■ **TASK GOAL**
All lines in the records below from the line with "This screenshot has height=750, width=1344." through the line with "Task: Select the default value 62" are to be given again exactly, both ends included; the pictures are to be left out.

(Dataset entries)

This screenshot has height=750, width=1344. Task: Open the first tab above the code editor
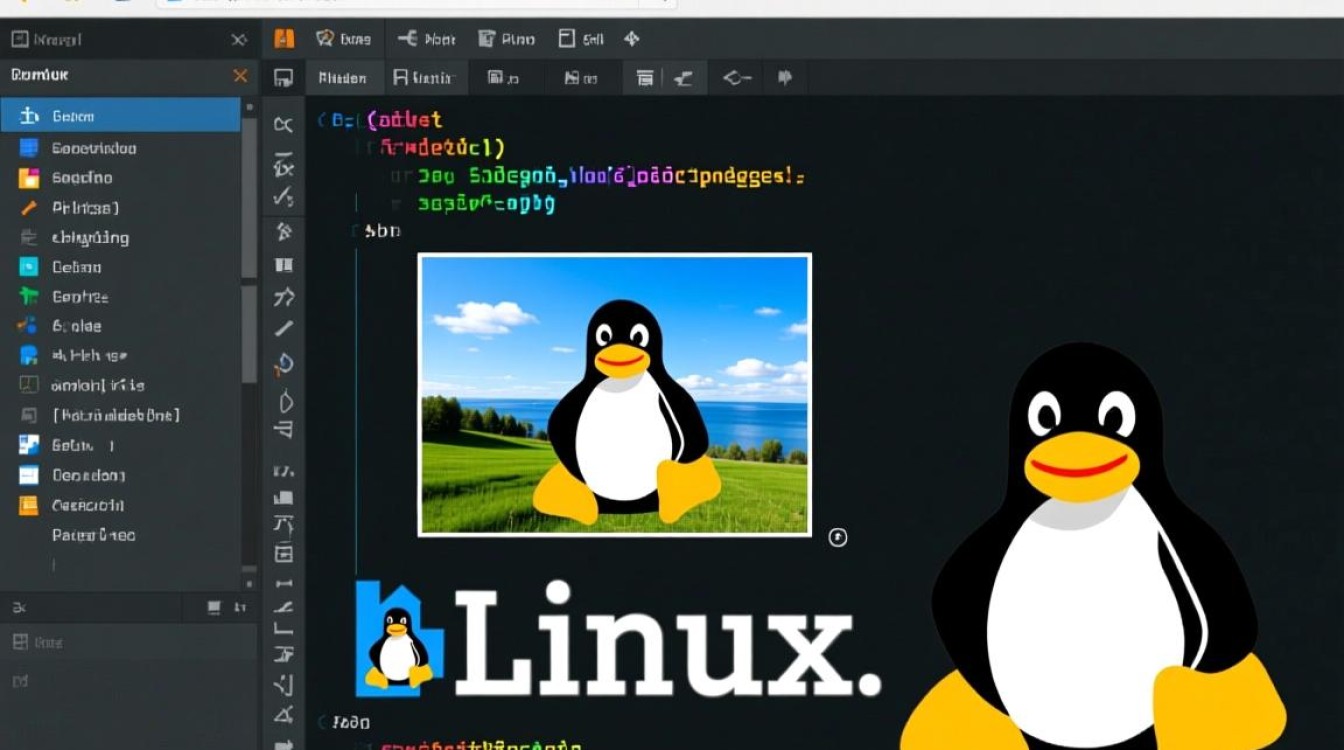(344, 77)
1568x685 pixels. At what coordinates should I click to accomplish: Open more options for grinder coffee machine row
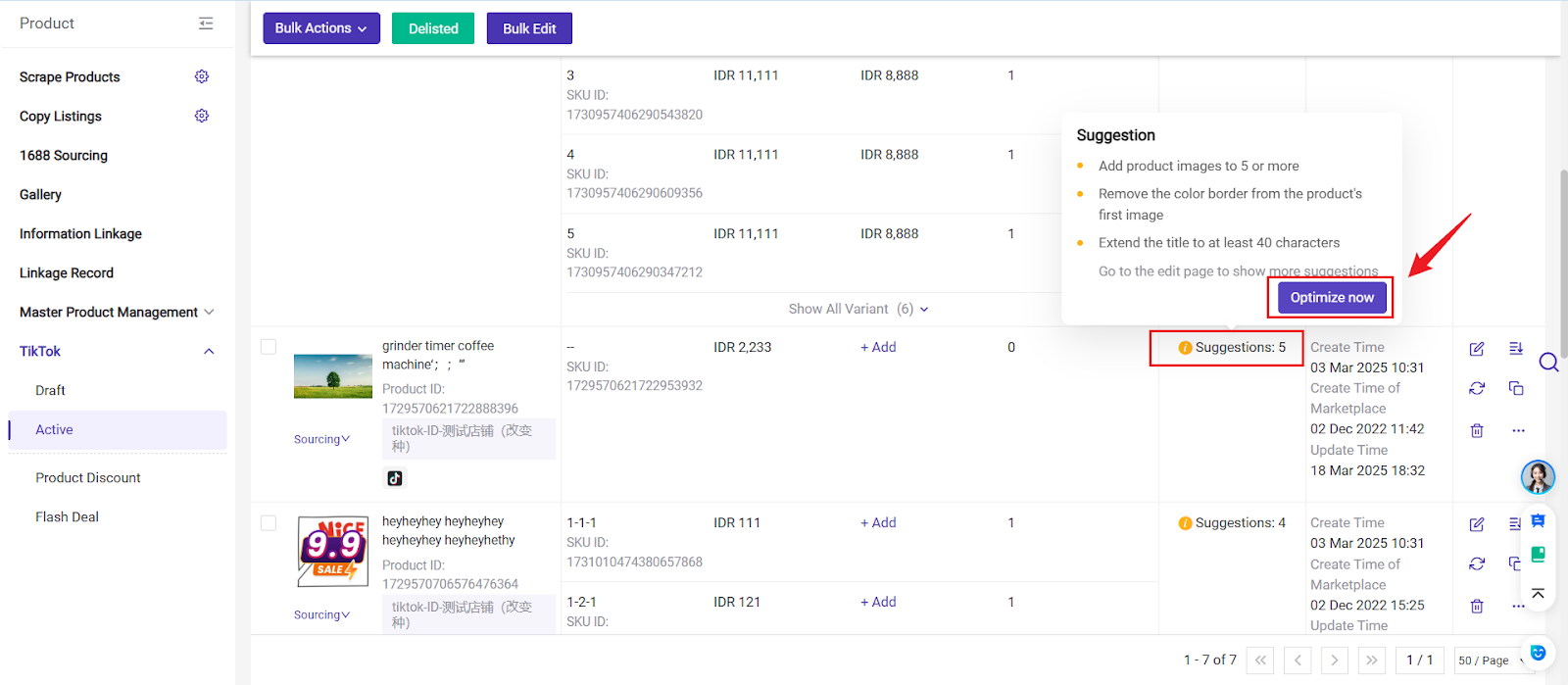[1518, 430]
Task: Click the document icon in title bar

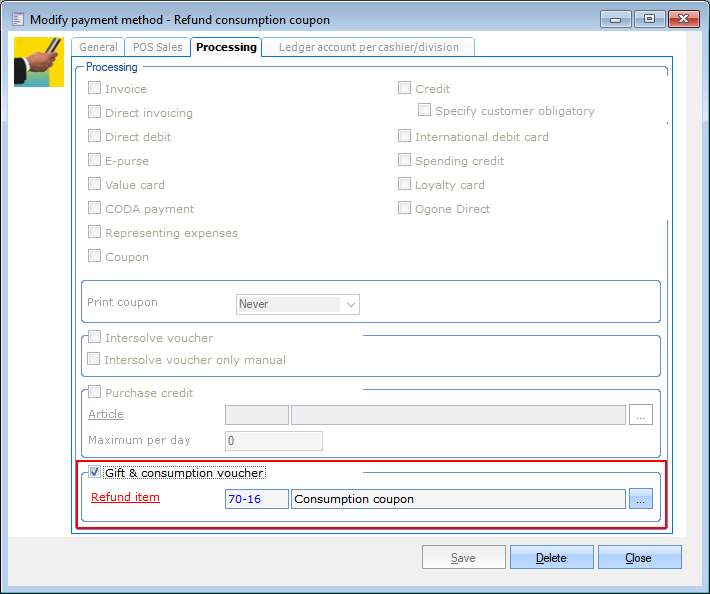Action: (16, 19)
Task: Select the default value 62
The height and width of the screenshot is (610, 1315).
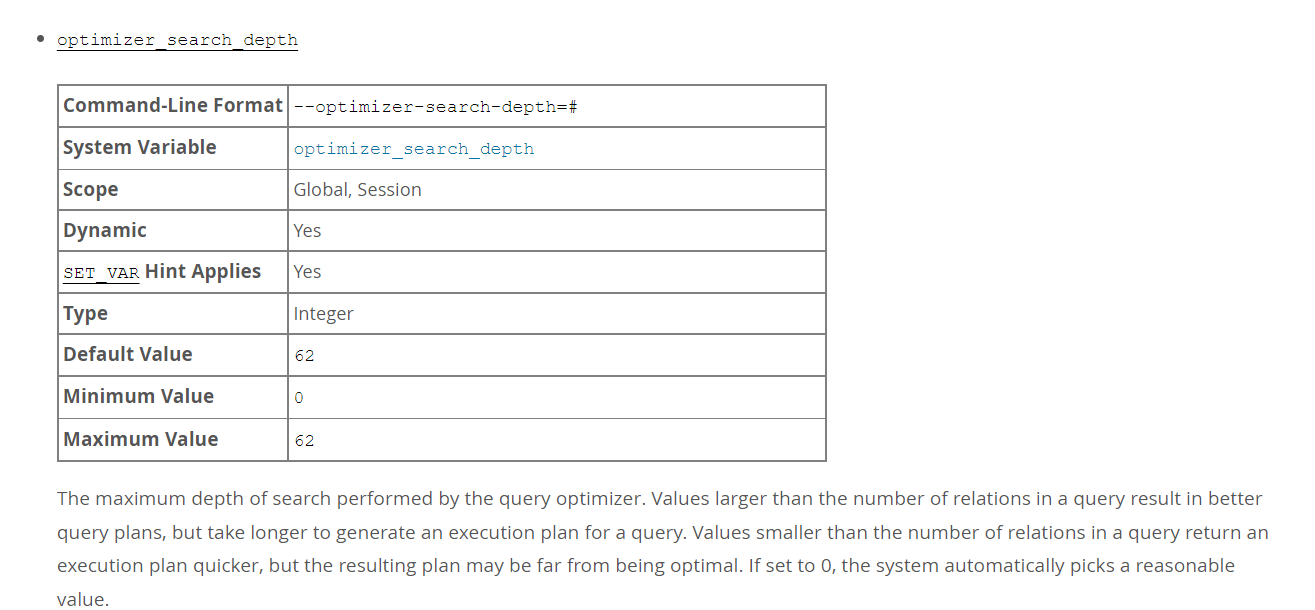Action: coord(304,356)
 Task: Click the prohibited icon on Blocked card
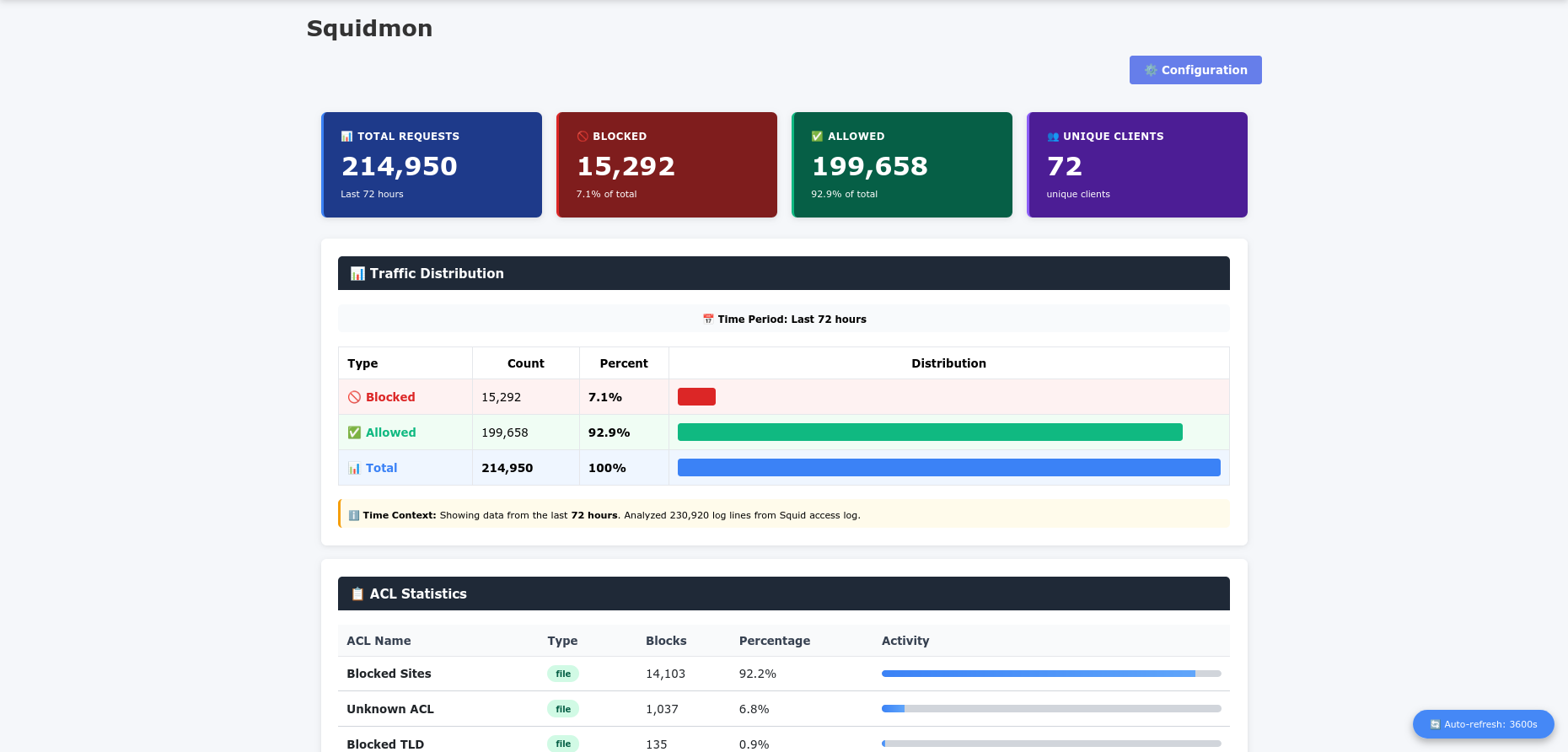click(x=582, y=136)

...

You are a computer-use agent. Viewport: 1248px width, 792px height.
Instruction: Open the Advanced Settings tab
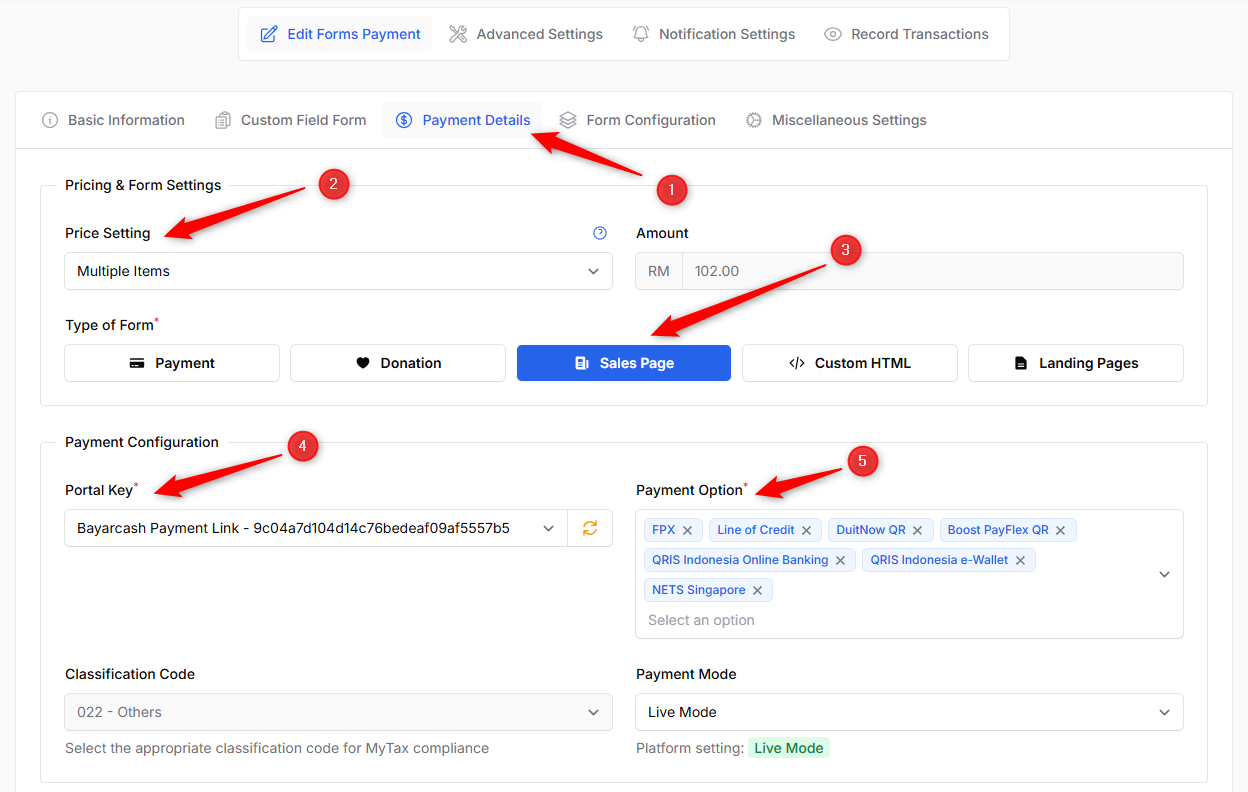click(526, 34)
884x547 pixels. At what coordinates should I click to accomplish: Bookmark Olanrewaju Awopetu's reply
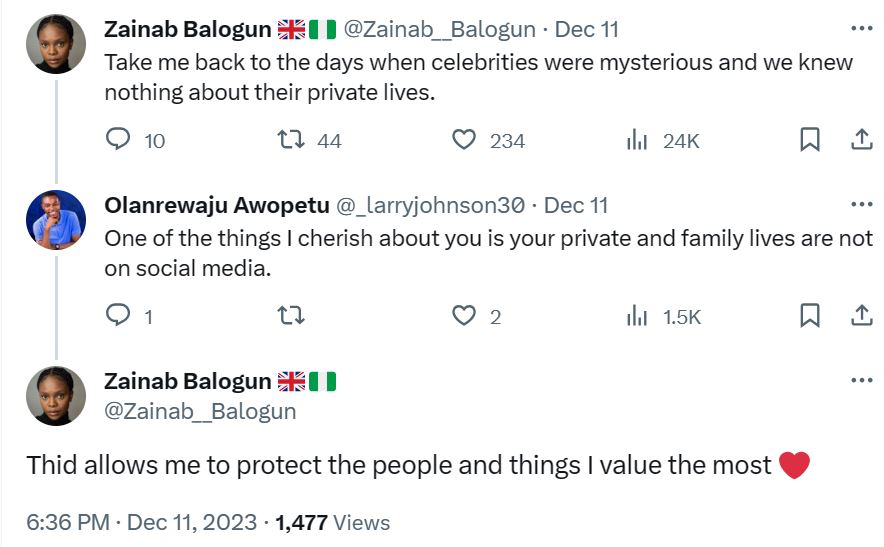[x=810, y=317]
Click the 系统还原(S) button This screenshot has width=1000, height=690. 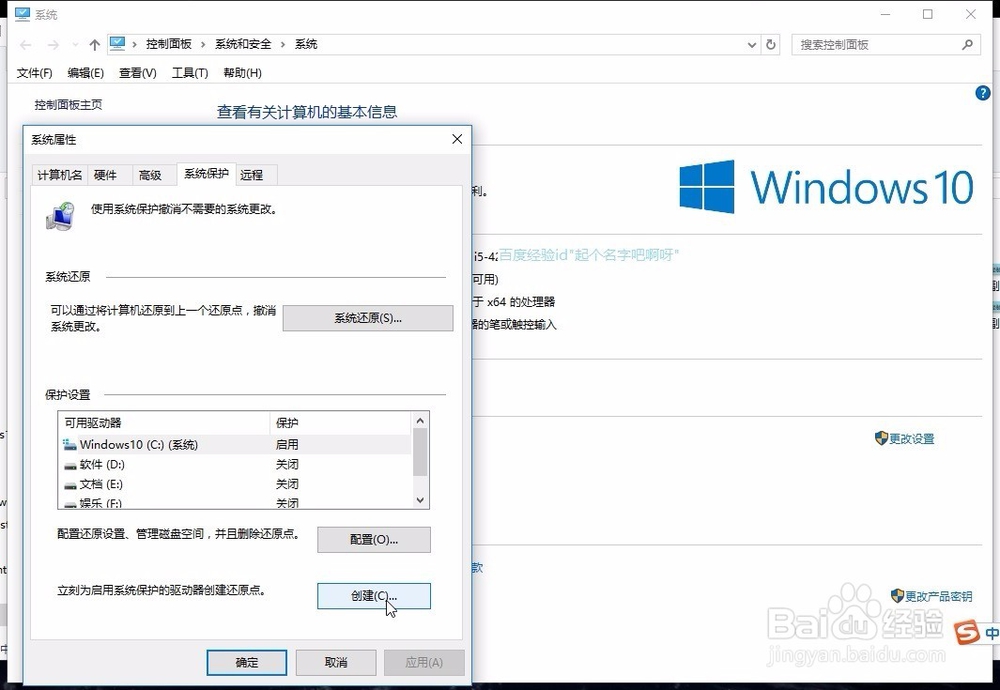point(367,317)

■ **OUTPUT OF THE TASK**
This screenshot has height=750, width=1344. Task: Open the first tab above the code editor
(344, 77)
1568x685 pixels. At what coordinates should I click to accomplish: Open more options for grinder coffee machine row
[1518, 430]
Task: Click the document icon in title bar

Action: (16, 19)
Task: Select the default value 62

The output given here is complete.